En effet, l’article 522-1 du code pénal dispose que « le fait, sans nécessité, publiquement ou non, de donner volontairement la mort à un animal domestique, apprivoisé ou tenu en captivité, hors du cadre d’activités légales » est puni d’une peine maximale de six mois d’emprisonnement et de 7 500 euros d’amende.
Pour l’avocate Angélique Chartrain, le terme « nécessité » renvoie à deux notions : « D’abord, c’est une question de santé. Il faut que l’animal soit en souffrance et n’ait plus d’espoir de survie. Ensuite, il y a une notion de dangerosité et d’intérêt public, comme un chien qui ne pourrait pas s’empêcher d’attaquer les gens« .
Pour sa consœur, l’avocate en droit des animaux, Maître Graziella Dode, euthanasier un animal sans justification pourrait entraîner des sanctions pénales : « Hors du cadre légal, c’est-à-dire hors acte accompli par un vétérinaire et hors du champ de ses missions encadrées par le code rural ».
Pour résumer, les deux avocates — qui défendent le droit des animaux — estiment qu’euthanasier Loubo sans motif impérieux pourrait faire courir des risques juridiques.
Mais leur interprétation, en faveur de la protection des animaux, est rarement suivie d’effets. Les Surligneurs n’ont pas été en mesure de trouver des cas de condamnation pour ces faits.
Pour Graziela Dode, cela s’explique, car il peut être difficile de « pouvoir rassembler des preuves et rares sont les cas où l’euthanasie est pratiquée sans l’accord du propriétaire”. De quoi rendre les plaintes quasi inexistantes.
Principes généraux… et réalité du terrain
Voilà pour les principes généraux du droit. Mais sur le terrain, la situation est parfois plus complexe. Dans un communiqué publié en juillet 2020, le Conseil de l’Ordre des vétérinaires indique que « l’acte d’euthanasie animale peut être justifié par une raison médicale (un état de santé, une souffrance intense ressentie par l’animal ou son entourage), par une raison réglementaire, par une raison impérieuse d’intérêt général, sanitaire ou environnementale. »
Elle ajoute également un autre motif : « La demande d’euthanasie peut être motivée par des raisons non médicales. Il revient alors au vétérinaire d’évaluer celles-ci, à l’aune de son code de déontologie et de sa conscience. Il lui revient aussi de rechercher, dans les cas où cela est possible, des solutions alternatives. »

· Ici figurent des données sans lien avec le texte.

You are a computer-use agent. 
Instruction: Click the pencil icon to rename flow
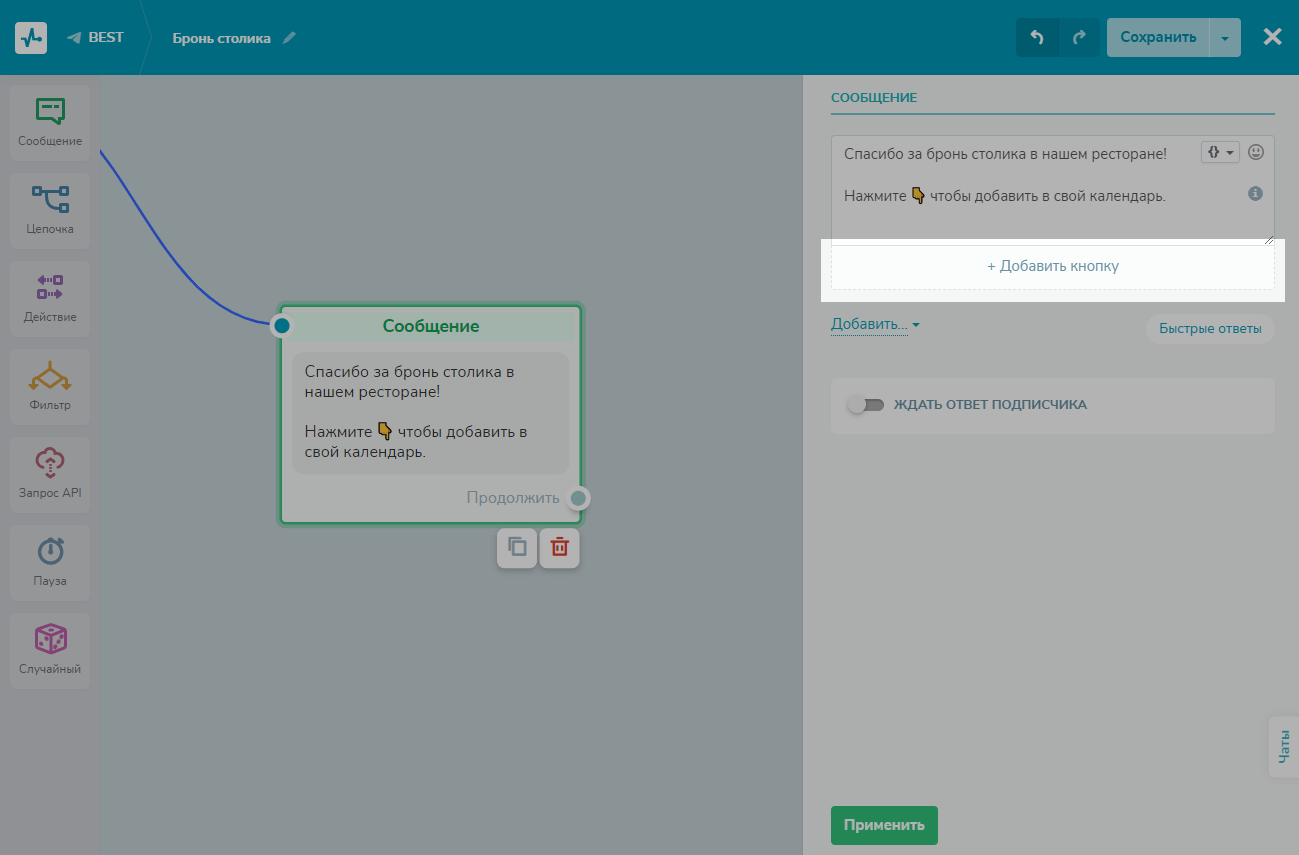click(x=289, y=38)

Ainsi, le Conseil reconnaît qu’au-delà du principe général, certaines situations sont laissées à la responsabilité du vétérinaire. Le communiqué cite spécifiquement les cas où des animaux détenus dans des refuges ou des zoos peuvent être « à l’origine d’une surpopulation s’ils sont maintenus en vie » ou encore si le propriétaire de l’animal en souffrance « ne peut ou ne veut assumer le coût ou la mise en œuvre du traitement permettant d’atténuer la souffrance« , ou pour améliorer son état de santé.
Des décisions au cas par cas, qui n’en sont pas moins motivées pour autant. « Dans le dossier du chien d’Alain Delon, très clairement, il n’y a pas de motif, il s’agit de la simple volonté de la personne défunte », tranche Estelle Prietz, docteure vétérinaire et responsable de la Commission bien être animale de l’Ordre des vétérinaires.
Interdit donc d’euthanasier Loubo au motif qu’Alain Delon l’ait demandé. De toute façon, l’histoire se termine finalement bien pour le malinois. La famille de l’acteur a assuré qu’elle allait le garder.